Your answer must be an exact repetition of every record.
━━━━━━━━
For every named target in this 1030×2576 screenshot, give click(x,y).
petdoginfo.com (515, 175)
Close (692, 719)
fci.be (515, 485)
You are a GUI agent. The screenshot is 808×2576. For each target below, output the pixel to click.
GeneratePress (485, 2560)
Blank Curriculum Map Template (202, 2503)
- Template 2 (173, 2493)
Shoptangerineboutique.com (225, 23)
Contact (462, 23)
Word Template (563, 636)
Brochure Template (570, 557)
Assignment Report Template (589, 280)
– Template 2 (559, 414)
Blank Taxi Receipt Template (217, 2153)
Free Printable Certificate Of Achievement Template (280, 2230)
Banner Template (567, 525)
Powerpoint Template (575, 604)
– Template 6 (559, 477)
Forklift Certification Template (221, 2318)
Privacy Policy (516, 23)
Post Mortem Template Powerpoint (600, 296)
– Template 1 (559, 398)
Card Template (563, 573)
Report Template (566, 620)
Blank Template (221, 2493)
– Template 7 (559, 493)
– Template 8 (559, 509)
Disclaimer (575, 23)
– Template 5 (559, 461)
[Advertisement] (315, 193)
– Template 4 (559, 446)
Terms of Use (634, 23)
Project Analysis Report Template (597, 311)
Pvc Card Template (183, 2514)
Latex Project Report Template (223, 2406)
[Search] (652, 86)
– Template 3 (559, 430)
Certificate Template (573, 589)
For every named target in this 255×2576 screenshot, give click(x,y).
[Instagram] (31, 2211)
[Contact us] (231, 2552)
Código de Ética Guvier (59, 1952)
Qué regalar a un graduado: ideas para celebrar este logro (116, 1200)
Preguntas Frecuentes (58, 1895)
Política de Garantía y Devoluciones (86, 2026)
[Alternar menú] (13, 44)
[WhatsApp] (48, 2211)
━━━━━━━━
§ TASK RESPONSE:
For every named target in this 1030×2576 screenshot, give click(x,y).
petdoginfo.com (515, 175)
Close (692, 719)
fci.be (515, 485)
You are a GUI agent. The screenshot is 808×2576. For each target below, output the pixel to click.
GeneratePress (485, 2560)
Blank Curriculum Map Template (202, 2503)
- Template 2 (173, 2493)
Shoptangerineboutique.com (225, 23)
Contact (462, 23)
Word Template (563, 636)
Brochure Template (570, 557)
Assignment Report Template (589, 280)
– Template 2 (559, 414)
Blank Taxi Receipt Template (217, 2153)
Free Printable Certificate Of Achievement Template (280, 2230)
Banner Template (567, 525)
Powerpoint Template (575, 604)
– Template 6 (559, 477)
Forklift Certification Template (221, 2318)
Privacy Policy (516, 23)
Post Mortem Template Powerpoint (600, 296)
– Template 1 (559, 398)
Card Template (563, 573)
Report Template (566, 620)
Blank Template (221, 2493)
– Template 7 (559, 493)
– Template 8 (559, 509)
Disclaimer (575, 23)
– Template 5 (559, 461)
[Advertisement] (315, 193)
– Template 4 (559, 446)
Terms of Use (634, 23)
Project Analysis Report Template (597, 311)
Pvc Card Template (183, 2514)
Latex Project Report Template (223, 2406)
[Search] (652, 86)
– Template 3 (559, 430)
Certificate Template (573, 589)
For every named target in this 255×2576 screenshot, give click(x,y).
[Instagram] (31, 2211)
[Contact us] (231, 2552)
Código de Ética Guvier (59, 1952)
Qué regalar a un graduado: ideas para celebrar este logro (116, 1200)
Preguntas Frecuentes (58, 1895)
Política de Garantía y Devoluciones (86, 2026)
[Alternar menú] (13, 44)
[WhatsApp] (48, 2211)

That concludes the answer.